I like prompts that make me think. Make me consider my view of things. I also like prompts that give me a selection of words and have me make up a story or poem that incorporates them. I am pretty open to anything. If it intrigues me, I write.
I don't like prompts that are too political or ones that are geared to American holidays. Being Canadian, I pass on those. Holidays in general, I'm up for those.
Blog City - Day 2193 June 2, 2021
Prompt: Is there a difference between joy and happiness?
I would make a distinction between contentment and happiness and joy...
Happiness is fleeting. According to James Clear, from his book Atomic Habits, "Happiness is not about the achievement of pleasure (which is joy or satisfaction) but about the lack of desire." Caed Budris says "Happiness is the space between one desire being fulfilled and a new desire forming." We are always chasing our desires whether they are physical or whether they are more abstract (like fame or financial freedom). We always want something.

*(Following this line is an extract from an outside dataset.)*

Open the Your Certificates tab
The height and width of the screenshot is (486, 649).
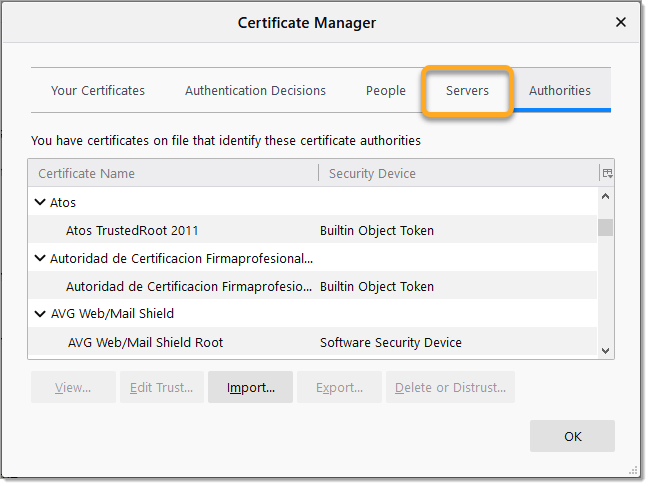click(98, 91)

Contentment is being okay with where you are and what you have. No desire to chase after more. Just an appreciation for what you have in that moment. It is more like a sense of peace.
Blog City - Day 3115 May 28, 2021
What's your learning style? Do you prefer learning in a group and in an interactive setting? Or one-on-one? Do you retain information best through lectures, or visuals, or simply by reading books?
This is an interesting topic. As a child, I preferred to learn on my own by simply reading books. I hated group work. I was shy and did not think my opinion mattered. I was not a fan of my peers in school and they were not into me. I was a wall flower.
As I got older and began to work with interesting people - in university - I expanded my learning style to include others. I found working with another person, one I respected, was far more interesting. We got to bounce ideas off each other and challenge each other to be our best selves.
When I got to teachers college, this expanded further to morph into small groups. I tend to choose people that inspire me and challenge me to do my very best.
I think the older I got the more focused I was on the area of interest. In university, I studied Sociology and Psychology and in Teacher's College I was learning to take a curriculum topic and make it interesting for kids to learn. Collaboration became important and sharing ideas opened up my thinking and my learning.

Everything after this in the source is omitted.